Django-style example¶
from contextvars import ContextVar
from pymedplum import AsyncMedplumClient
from pymedplum.hooks import RequestEvent
current_user: ContextVar["User | None"] = ContextVar("current_user", default=None)
def audit_phi_access(event: RequestEvent) -> None:
actor = current_user.get()
phi_audit_log.write(
{
"actor_user_id": actor.id if actor else None,
**event.to_phi_audit_dict(),
}
)
client = AsyncMedplumClient(
base_url="https://api.medplum.com/",
client_id="YOUR_CLIENT_ID",
client_secret="YOUR_CLIENT_SECRET",
on_request_complete=audit_phi_access,
)
async def patient_detail(request, patient_id):
current_user.set(request.user)
patient = await client.read_resource(
"Patient",
patient_id,
on_behalf_of=request.user.medplum_membership_id,
)
return patient
The per-call on_behalf_of kwarg is the safest pattern for
security-critical calls — the acting identity is visible at the
call site, not hidden in ambient state. The hook sees it per
attempt in event.attempts[i].on_behalf_of.
Context manager for handler-scoped code¶
For a handler that makes multiple PHI-touching calls as the same acting user, the OBO context manager is ergonomic:
async def sync_patient_data(request, patient_id):
current_user.set(request.user)
async with client.on_behalf_of(request.user.medplum_membership_id):
patient = await client.read_resource("Patient", patient_id)
conditions = await client.search_resources(
"Condition", {"patient": patient_id}
)
observations = await client.search_resources(
"Observation", {"patient": patient_id}
)
Each of the three calls fires the hook once, each carrying the
acting membership in attempts[0].on_behalf_of. When the async
with block exits, the ambient OBO is cleared.
Threaded / worker-pool code¶
Plain ThreadPoolExecutor.submit does not propagate
ContextVar state. If you set current_user.set(...) in the
caller and then submit a task to a raw thread pool, the hook
running inside that task will see the default current_user value,
not the caller’s.
Two safe patterns:
import asyncio
import contextvars
from concurrent.futures import ThreadPoolExecutor
# Option A: asyncio.to_thread — copies context automatically.
async def handler(request):
current_user.set(request.user)
await asyncio.to_thread(do_phi_work, request)
# Option B: contextvars.copy_context().run — manual propagation.
def submit_with_context(pool: ThreadPoolExecutor, fn, *args):
ctx = contextvars.copy_context()
return pool.submit(ctx.run, fn, *args)
If you do not want to rely on context propagation at all, pass
on_behalf_of= explicitly on every SDK call inside the threaded
work — the hook will still record it per attempt.
Hook failure semantics¶
Hook exceptions are caught and logged at WARNING under the
pymedplum.hooks logger. They never propagate to the caller. A
buggy audit logger will not cause patient reads to fail.

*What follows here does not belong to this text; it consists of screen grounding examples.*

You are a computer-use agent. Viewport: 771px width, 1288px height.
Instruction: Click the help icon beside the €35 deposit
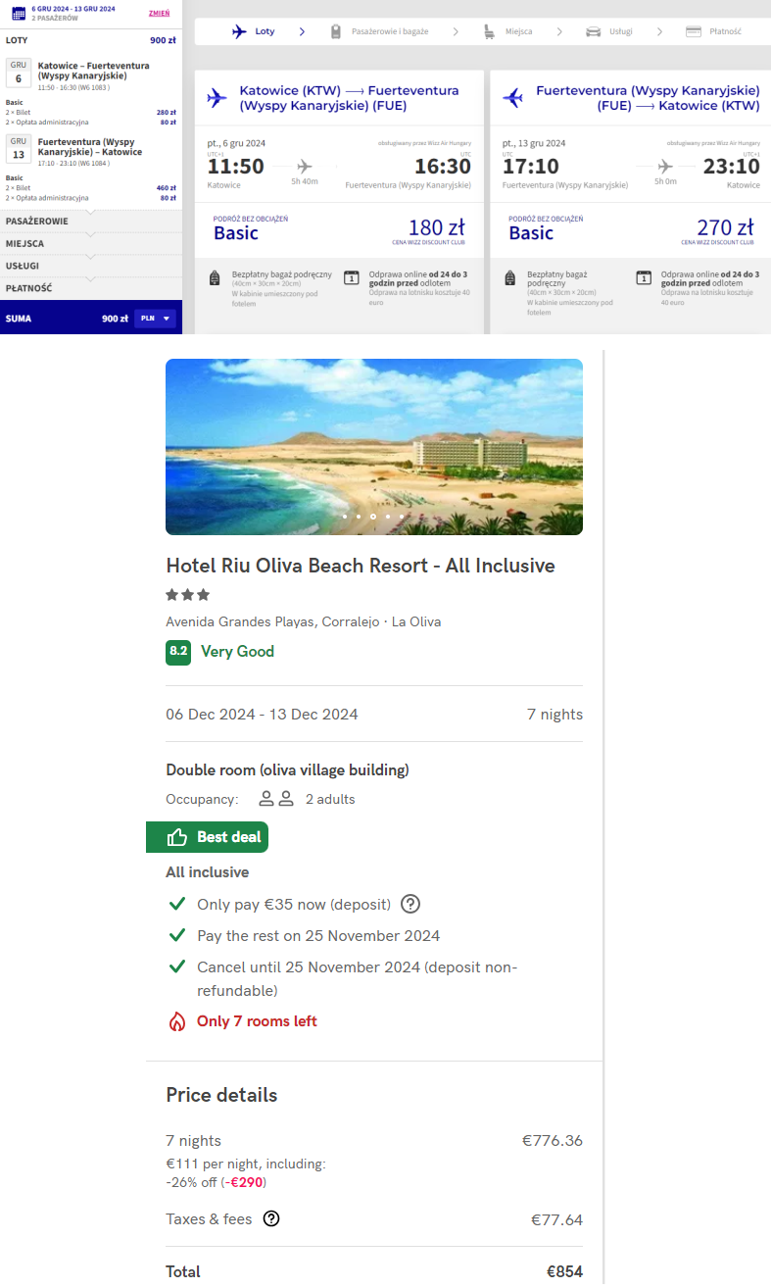(411, 904)
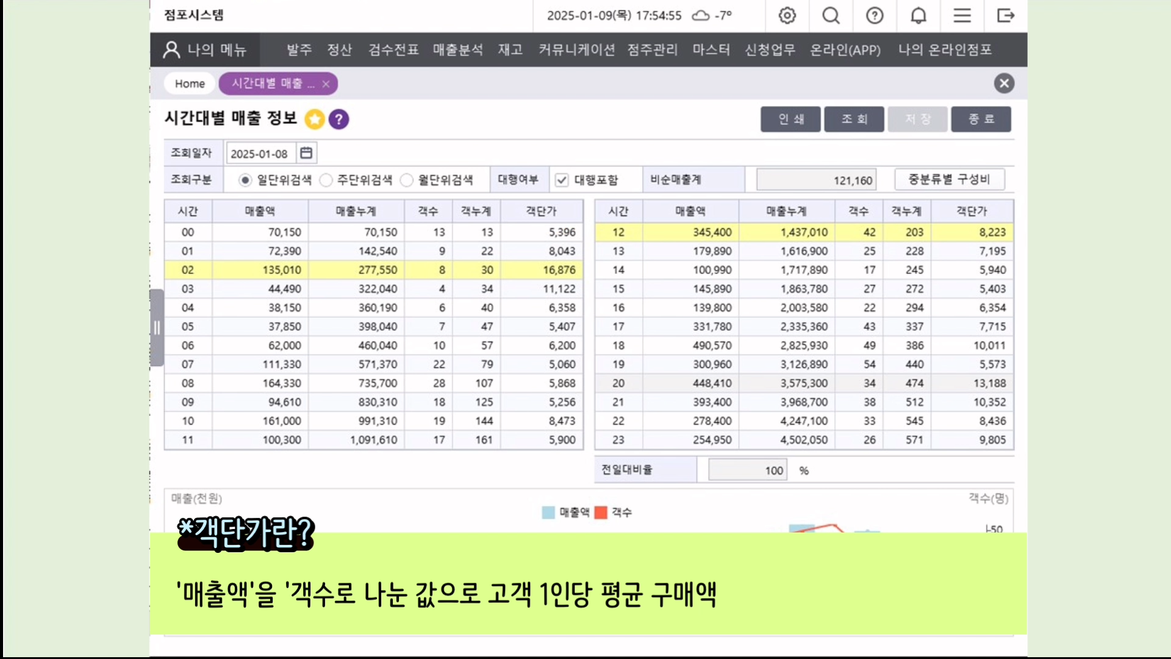Click the blue 매출액 legend swatch

(x=548, y=513)
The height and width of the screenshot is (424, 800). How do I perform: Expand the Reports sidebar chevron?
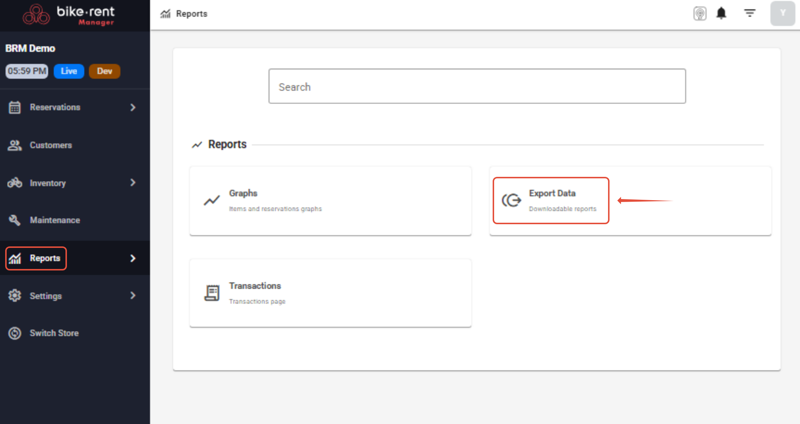point(133,258)
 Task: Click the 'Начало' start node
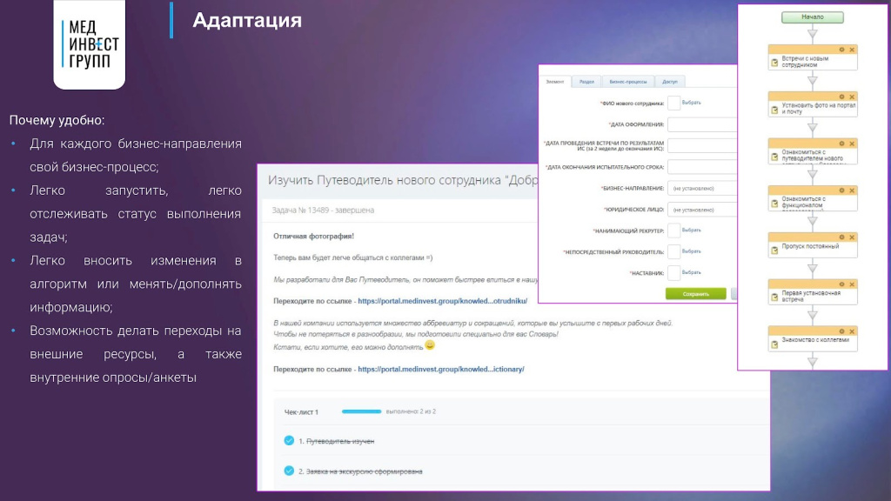812,17
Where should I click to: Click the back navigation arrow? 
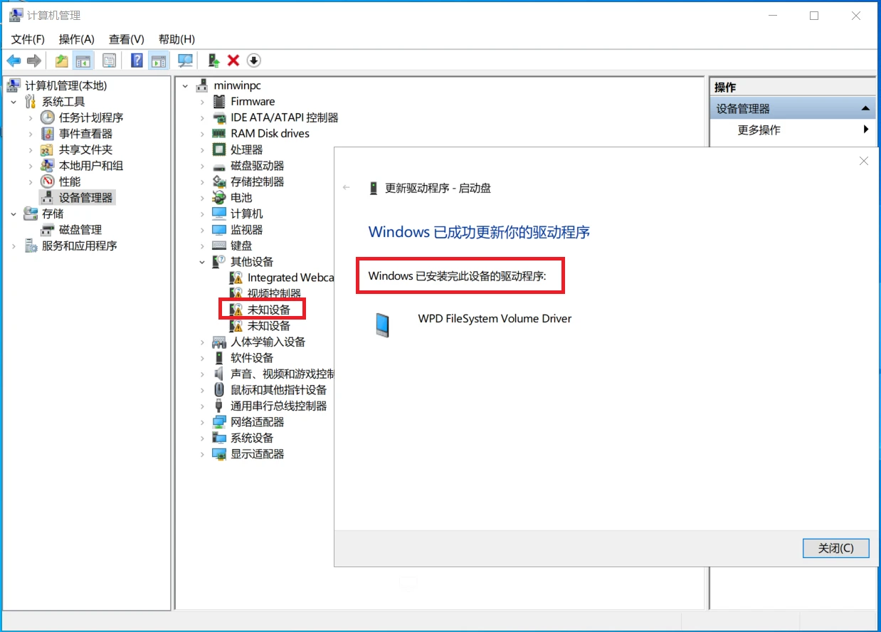point(13,60)
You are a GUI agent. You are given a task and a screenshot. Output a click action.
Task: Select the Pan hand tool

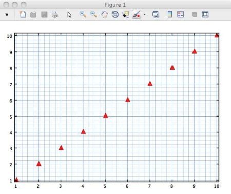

If you need dead-letter handling or hook-failure metrics, implement them inside the hook — the SDK does not provide a DLQ. A defensive template:
def record_phi_access(event: RequestEvent) -> None:
try:
phi_audit_log.info(
"phi_access", extra={"audit": event.to_phi_audit_dict()}
)
except Exception:
hook_failure_counter.increment()
raise
Retry visibility¶
A RequestEvent.attempts list with three entries — for example,
two 429 responses followed by a 200 — looks roughly like this
(illustrative shape):
# attempt 1: 429, 0.05s wall, OBO "ProjectMembership/abc"
# attempt 2: 429, 0.12s wall, OBO "ProjectMembership/abc"
# attempt 3: 200, 0.08s wall, OBO "ProjectMembership/abc"
Aggregate stats from the event:
total_wall = (event.ended_at - event.started_at).total_seconds()
retry_count = len(event.attempts) - 1
per_wire_seconds = sum(a.duration_seconds for a in event.attempts)
backoff_seconds = total_wall - per_wire_seconds
What the hook is NOT for¶
- Not a transport-tracing hook. Use OpenTelemetry for span emission.
- Not a request-mutation hook. Use
before_requestfor that. - Not a response-body-inspection hook. Do that in caller code around the SDK call — the hook never sees bodies.
Cross-reference: on_behalf_of¶
The event records the OBO membership as it was sent on the
wire per attempt, not a snapshot taken at hook time. If the
ambient OBO changes mid-flight (for example, a caller exits a
context manager between retries), each attempt in event.attempts
reflects what the SDK actually sent on that attempt.
See On-Behalf-Of for precedence rules and per-client isolation guarantees.